◆ To do
[1] In the blog post, when did the writer submit the request for Katie's EHC needs assessment?
[2] Reproduce the part of the blog post that starts with "We separated the" and ends after "difficult in itself.".

◆ Text provided
--------
We separated the kids while we were away, so Katie stayed with my mum and step dad and Alice and Matthew stayed with John’s parents. We thought it would be easier for our parents than having all 3 kids at once, and also thought the girls could benefit from some time apart. Their relationship isn’t good and is something I probably should write about at some point but I’m not sure where to start. Unfortunately a break from each other doesn’t seem to have had any benefit which is difficult in itself.

The big thorn in my side at the moment is the tribunal coming up for Katie’s EHC needs assessment. I’ll probably do a post on that at some point but at the moment I’m alternating between furious and desperate and wish I’d never started it and I’m not in the head space to write about it. I submitted the request back in December, the LA refused it, I appealed, they rejected the appeal, and it’s now going to tribunal. The amount of time and emotional energy I’ve put into submitting all the evidence and responding to the BS the council is throwing at me is huge. The whole process is intimidating and demoralising but it’s out of my hands now because the final deadline for evidence has just passed and the case will be heard sometime before the middle of June. Whichever way it goes it will be stressful because if the tribunal agrees that there is no need for an assessment I’m out of options and that’s a big heavy door slammed in our faces in terms of accessing support for Katie at school. If the tribunal decides there should be an assessment that’s great but it will probably also mean another load of paperwork, a lot more time, and after the assessment there is still no guarantee she’d get an EHCP.

For now….keep calm and carry on. And look back on photos of our mini break!
--------
◆ Records supplied
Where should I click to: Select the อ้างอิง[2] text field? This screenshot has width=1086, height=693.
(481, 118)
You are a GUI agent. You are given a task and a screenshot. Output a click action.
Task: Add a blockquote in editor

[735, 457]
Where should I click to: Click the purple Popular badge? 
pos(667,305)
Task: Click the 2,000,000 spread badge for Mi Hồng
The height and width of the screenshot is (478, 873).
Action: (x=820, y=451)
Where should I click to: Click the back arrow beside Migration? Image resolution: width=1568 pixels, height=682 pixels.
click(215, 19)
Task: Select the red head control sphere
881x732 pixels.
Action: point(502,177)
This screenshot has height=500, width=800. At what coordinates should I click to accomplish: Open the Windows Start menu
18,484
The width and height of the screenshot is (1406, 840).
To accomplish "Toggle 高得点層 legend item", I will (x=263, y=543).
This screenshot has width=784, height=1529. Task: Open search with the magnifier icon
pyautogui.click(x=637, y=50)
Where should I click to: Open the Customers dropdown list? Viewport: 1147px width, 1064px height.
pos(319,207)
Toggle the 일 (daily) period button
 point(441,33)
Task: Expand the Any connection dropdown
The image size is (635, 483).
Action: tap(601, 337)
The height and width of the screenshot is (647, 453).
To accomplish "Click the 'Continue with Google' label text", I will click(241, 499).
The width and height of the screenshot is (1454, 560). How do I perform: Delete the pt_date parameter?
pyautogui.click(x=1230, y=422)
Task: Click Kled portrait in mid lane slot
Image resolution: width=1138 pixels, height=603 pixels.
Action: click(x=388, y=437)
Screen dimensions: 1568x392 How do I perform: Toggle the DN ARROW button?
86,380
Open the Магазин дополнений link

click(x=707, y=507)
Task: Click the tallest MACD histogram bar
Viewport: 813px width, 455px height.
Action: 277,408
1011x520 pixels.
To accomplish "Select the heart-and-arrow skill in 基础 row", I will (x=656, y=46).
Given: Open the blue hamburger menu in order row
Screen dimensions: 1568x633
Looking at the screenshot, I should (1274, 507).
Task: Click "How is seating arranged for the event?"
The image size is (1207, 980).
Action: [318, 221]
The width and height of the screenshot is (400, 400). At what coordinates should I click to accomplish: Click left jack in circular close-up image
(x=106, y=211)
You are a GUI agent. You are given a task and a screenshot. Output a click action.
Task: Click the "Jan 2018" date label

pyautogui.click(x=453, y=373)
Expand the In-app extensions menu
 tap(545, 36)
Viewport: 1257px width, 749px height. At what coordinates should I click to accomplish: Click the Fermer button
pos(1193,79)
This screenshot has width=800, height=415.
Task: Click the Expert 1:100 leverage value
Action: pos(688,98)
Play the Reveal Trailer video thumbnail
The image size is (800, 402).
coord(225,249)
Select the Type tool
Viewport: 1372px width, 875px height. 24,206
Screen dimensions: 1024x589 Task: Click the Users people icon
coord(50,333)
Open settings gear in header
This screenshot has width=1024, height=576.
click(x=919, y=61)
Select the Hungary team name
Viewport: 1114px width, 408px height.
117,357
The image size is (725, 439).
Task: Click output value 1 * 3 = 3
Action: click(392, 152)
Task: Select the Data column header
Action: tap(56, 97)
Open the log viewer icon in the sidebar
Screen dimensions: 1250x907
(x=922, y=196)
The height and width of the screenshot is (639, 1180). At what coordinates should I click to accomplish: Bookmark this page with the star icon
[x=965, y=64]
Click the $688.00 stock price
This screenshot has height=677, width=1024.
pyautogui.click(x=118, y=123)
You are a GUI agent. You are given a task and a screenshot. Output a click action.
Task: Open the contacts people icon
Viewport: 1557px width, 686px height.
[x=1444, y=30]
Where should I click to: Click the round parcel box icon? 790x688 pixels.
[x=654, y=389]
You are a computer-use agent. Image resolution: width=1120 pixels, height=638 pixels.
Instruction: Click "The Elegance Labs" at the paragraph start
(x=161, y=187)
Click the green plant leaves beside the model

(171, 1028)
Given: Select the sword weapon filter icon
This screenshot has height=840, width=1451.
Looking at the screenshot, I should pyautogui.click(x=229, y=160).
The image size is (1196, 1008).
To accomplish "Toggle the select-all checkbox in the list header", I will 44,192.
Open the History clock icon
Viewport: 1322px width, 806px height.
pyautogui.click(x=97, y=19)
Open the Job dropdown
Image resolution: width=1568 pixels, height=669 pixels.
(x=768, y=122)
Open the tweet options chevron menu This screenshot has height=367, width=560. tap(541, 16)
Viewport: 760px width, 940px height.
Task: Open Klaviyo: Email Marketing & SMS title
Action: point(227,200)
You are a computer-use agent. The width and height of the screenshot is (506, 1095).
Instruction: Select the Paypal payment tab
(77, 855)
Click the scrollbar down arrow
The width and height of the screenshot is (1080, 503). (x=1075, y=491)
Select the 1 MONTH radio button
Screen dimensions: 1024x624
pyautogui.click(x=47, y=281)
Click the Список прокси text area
--------
◆ Results of the tasks
[1] In December.

[2]
We separated the kids while we were away, so Katie stayed with my mum and step dad and Alice and Matthew stayed with John’s parents. We thought it would be easier for our parents than having all 3 kids at once, and also thought the girls could benefit from some time apart. Their relationship isn’t good and is something I probably should write about at some point but I’m not sure where to start. Unfortunately a break from each other doesn’t seem to have had any benefit which is difficult in itself.